## YOUR OBJECTIVE
Nothing in the data may be altered; restate all of it exactly.

## RECORDS SHOWN
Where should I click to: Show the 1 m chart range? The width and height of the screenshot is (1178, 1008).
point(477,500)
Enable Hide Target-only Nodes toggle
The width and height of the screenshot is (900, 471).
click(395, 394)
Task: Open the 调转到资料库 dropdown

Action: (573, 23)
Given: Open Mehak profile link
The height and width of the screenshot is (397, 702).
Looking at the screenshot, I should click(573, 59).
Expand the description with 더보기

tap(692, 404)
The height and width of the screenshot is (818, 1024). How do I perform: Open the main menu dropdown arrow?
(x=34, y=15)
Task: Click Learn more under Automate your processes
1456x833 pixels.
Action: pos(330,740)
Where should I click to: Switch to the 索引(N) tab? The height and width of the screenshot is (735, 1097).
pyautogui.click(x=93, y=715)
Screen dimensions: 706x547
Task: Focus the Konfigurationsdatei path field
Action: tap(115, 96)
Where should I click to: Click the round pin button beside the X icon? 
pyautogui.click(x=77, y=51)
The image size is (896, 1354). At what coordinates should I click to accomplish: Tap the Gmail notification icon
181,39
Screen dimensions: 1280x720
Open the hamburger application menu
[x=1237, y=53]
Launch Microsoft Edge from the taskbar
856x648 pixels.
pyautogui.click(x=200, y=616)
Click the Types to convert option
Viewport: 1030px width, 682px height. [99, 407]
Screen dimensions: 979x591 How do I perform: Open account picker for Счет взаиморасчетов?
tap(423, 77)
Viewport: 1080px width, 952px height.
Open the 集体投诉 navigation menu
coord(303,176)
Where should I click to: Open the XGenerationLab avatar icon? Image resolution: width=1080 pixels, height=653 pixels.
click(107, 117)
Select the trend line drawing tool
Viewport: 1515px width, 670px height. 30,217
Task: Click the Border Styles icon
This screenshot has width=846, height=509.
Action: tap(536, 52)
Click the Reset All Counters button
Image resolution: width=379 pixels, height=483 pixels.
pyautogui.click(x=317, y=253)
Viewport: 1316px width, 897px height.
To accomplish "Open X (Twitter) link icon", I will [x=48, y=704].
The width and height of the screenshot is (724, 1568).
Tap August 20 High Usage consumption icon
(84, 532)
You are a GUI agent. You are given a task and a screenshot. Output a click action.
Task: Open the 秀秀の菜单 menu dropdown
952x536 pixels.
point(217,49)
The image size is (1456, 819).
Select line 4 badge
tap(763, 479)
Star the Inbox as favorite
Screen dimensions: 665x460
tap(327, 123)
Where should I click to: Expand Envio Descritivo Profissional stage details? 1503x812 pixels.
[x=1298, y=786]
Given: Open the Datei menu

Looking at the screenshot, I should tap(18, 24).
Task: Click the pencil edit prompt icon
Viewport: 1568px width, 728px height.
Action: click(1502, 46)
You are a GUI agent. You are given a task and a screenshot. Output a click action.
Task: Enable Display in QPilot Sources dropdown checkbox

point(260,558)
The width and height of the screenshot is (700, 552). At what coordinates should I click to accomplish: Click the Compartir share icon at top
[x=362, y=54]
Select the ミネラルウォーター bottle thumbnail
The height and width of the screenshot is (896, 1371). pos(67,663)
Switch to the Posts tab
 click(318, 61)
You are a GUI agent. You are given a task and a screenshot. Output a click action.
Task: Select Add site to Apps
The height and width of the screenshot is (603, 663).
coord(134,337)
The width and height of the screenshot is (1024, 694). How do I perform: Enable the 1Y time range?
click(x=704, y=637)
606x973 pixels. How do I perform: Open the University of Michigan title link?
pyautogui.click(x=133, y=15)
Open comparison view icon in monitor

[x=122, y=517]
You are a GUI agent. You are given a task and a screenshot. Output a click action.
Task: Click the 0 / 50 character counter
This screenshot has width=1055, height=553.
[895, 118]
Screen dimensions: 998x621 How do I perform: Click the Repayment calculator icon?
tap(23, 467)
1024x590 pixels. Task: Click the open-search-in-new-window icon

## REPLY
Where should I click to: Show the 1 m chart range? The width and height of the screenshot is (1178, 1008).
point(477,500)
Enable Hide Target-only Nodes toggle
The width and height of the screenshot is (900, 471).
click(395, 394)
Task: Open the 调转到资料库 dropdown

Action: (573, 23)
Given: Open Mehak profile link
The height and width of the screenshot is (397, 702).
Looking at the screenshot, I should click(573, 59).
Expand the description with 더보기

tap(692, 404)
The height and width of the screenshot is (818, 1024). How do I perform: Open the main menu dropdown arrow?
(x=34, y=15)
Task: Click Learn more under Automate your processes
1456x833 pixels.
Action: pos(330,740)
Where should I click to: Switch to the 索引(N) tab? The height and width of the screenshot is (735, 1097).
pyautogui.click(x=93, y=715)
Screen dimensions: 706x547
Task: Focus the Konfigurationsdatei path field
Action: tap(115, 96)
Where should I click to: Click the round pin button beside the X icon? 
pyautogui.click(x=77, y=51)
The image size is (896, 1354). At what coordinates should I click to accomplish: Tap the Gmail notification icon
181,39
Screen dimensions: 1280x720
Open the hamburger application menu
[x=1237, y=53]
Launch Microsoft Edge from the taskbar
856x648 pixels.
pyautogui.click(x=200, y=616)
Click the Types to convert option
Viewport: 1030px width, 682px height. [99, 407]
Screen dimensions: 979x591 How do I perform: Open account picker for Счет взаиморасчетов?
tap(423, 77)
Viewport: 1080px width, 952px height.
Open the 集体投诉 navigation menu
coord(303,176)
Where should I click to: Open the XGenerationLab avatar icon? Image resolution: width=1080 pixels, height=653 pixels.
click(107, 117)
Select the trend line drawing tool
Viewport: 1515px width, 670px height. 30,217
Task: Click the Border Styles icon
This screenshot has width=846, height=509.
Action: tap(536, 52)
Click the Reset All Counters button
Image resolution: width=379 pixels, height=483 pixels.
pyautogui.click(x=317, y=253)
Viewport: 1316px width, 897px height.
To accomplish "Open X (Twitter) link icon", I will [x=48, y=704].
The width and height of the screenshot is (724, 1568).
Tap August 20 High Usage consumption icon
(84, 532)
You are a GUI agent. You are given a task and a screenshot. Output a click action.
Task: Open the 秀秀の菜单 menu dropdown
952x536 pixels.
point(217,49)
The image size is (1456, 819).
Select line 4 badge
tap(763, 479)
Star the Inbox as favorite
Screen dimensions: 665x460
tap(327, 123)
Where should I click to: Expand Envio Descritivo Profissional stage details? 1503x812 pixels.
[x=1298, y=786]
Given: Open the Datei menu

Looking at the screenshot, I should tap(18, 24).
Task: Click the pencil edit prompt icon
Viewport: 1568px width, 728px height.
Action: click(1502, 46)
You are a GUI agent. You are given a task and a screenshot. Output a click action.
Task: Enable Display in QPilot Sources dropdown checkbox

point(260,558)
The width and height of the screenshot is (700, 552). At what coordinates should I click to accomplish: Click the Compartir share icon at top
[x=362, y=54]
Select the ミネラルウォーター bottle thumbnail
The height and width of the screenshot is (896, 1371). pos(67,663)
Switch to the Posts tab
 click(318, 61)
You are a GUI agent. You are given a task and a screenshot. Output a click action.
Task: Select Add site to Apps
The height and width of the screenshot is (603, 663).
coord(134,337)
The width and height of the screenshot is (1024, 694). How do I perform: Enable the 1Y time range?
click(x=704, y=637)
606x973 pixels. How do I perform: Open the University of Michigan title link?
pyautogui.click(x=133, y=15)
Open comparison view icon in monitor

[x=122, y=517]
You are a GUI agent. You are given a task and a screenshot. Output a click action.
Task: Click the 0 / 50 character counter
This screenshot has width=1055, height=553.
[895, 118]
Screen dimensions: 998x621 How do I perform: Click the Repayment calculator icon?
tap(23, 467)
1024x590 pixels. Task: Click the open-search-in-new-window icon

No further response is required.